Bien que le Bureau du Procureur ait pleinement connaissance des incidents de sécurité répétés et des attaques systématiques contre la FNEB, les enquêtes n’ont pas progressé ni produit de résultats en ce qui concerne l’identification des auteurs et des commanditaires.
En raison du risque élevé d’attaques et d’intimidations la concernant, Andrea Torres Bautista bénéficie de mesures de précaution de la Commission interaméricaine (CIDH) et d’un régime de protection accordé par l’Unité de protection nationale (UNP).
L’Observatoire s’inquiète de ces actes graves qui mettent en danger la pratique libre et indépendante du droit, ainsi que l’accès effectif des victimes à la justice.
L’Observatoire condamne fermement les attaques subies par l’avocate Andrea Torres Bautista et la Fondation Nydia Erika Bautista et appelle les autorités colombiennes à enquêter et à punir les auteurs avec toute la diligence requise.
L’Observatoire appelle les autorités colombiennes à faire en sorte que toutes les attaques contre l’avocate Andrea Torres Bautista et les autres avocats des droits humains en Colombie cessent.
Face à cette situation, l’Observatoire rappelle que l’indépendance de la profession d’avocat est l’un des principaux indicateurs de la santé démocratique et de la consolidation de l’État de droit. Ceci, conformément aux dispositions des Principes des Nations Unies relatifs au rôle du barreau.
Par conséquent, conformément aux dispositions des Principes des Nations Unies relatifs au rôle du barreau, en particulier les principes 16, 17 et 18.

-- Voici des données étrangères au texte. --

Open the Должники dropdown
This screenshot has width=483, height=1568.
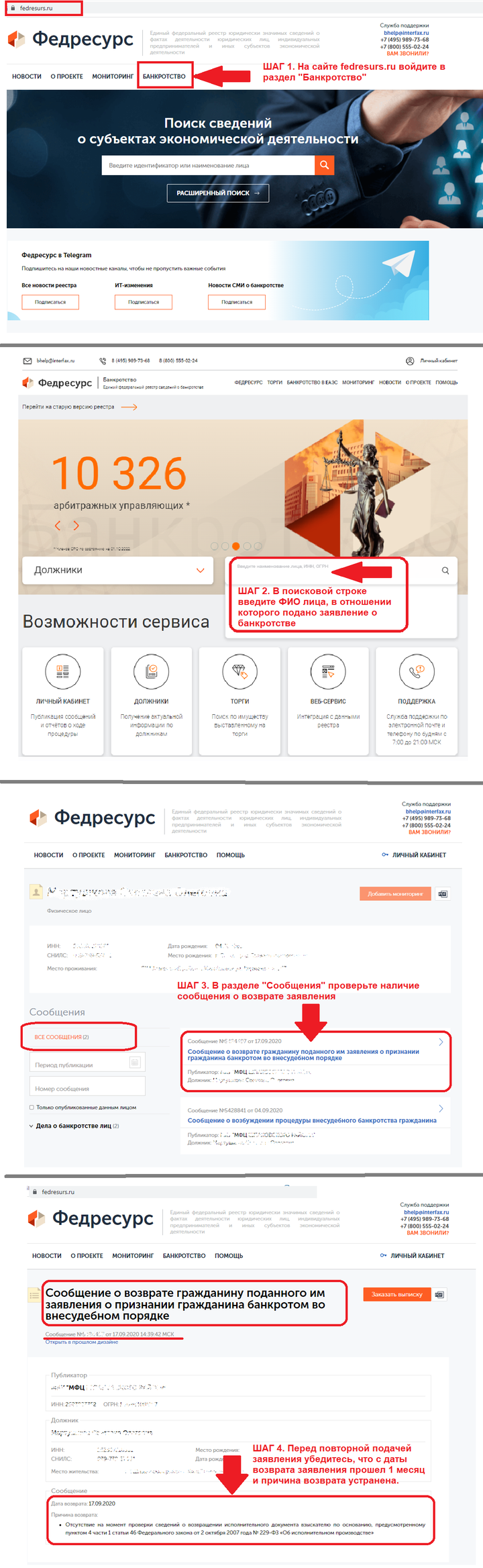pos(117,571)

L’Observatoire international des avocats en danger demande :
A l’Unité Nationale de Protection de maintenir le régime individuel actuel d’Andrea Torres Bautista et d’accélérer l’octroi d’un régime collectif pour l’organisation Nydia Erika Bautista avec des ressources immédiates et suffisantes pour renforcer les conditions de sécurité de son bureau.
Aux Nations Unies, à l’Union européenne et aux autres organisations internationales, leur implication active dans le contrôle des actions des autorités en conformité avec les obligations nationales/internationales concernant le respect des droits fondamentaux et la garantie de leur exercice réel et effectif.
Au bureau du procureur général d’enquêter sur les circonstances de la manière, du moment et du lieu où les menaces ont été proférées et de permettre d’élucider et de punir les responsables. Il est notamment demandé que les enquêtes soient menées de manière exhaustive, incluant tous les faits dénoncés au fil des ans, et en particulier au cours des derniers mois. A cette fin, il est prioritaire que l’affaire soit prise en charge par un parquet spécialisé sous la supervision directe du Procureur général adjoint de la Colombie. Conformément à la directive 002/2017 du bureau du procureur général, la première hypothèse d’enquête doit être directement liée à l’exercice de la défense des droits humains notoirement réalisée par les victimes.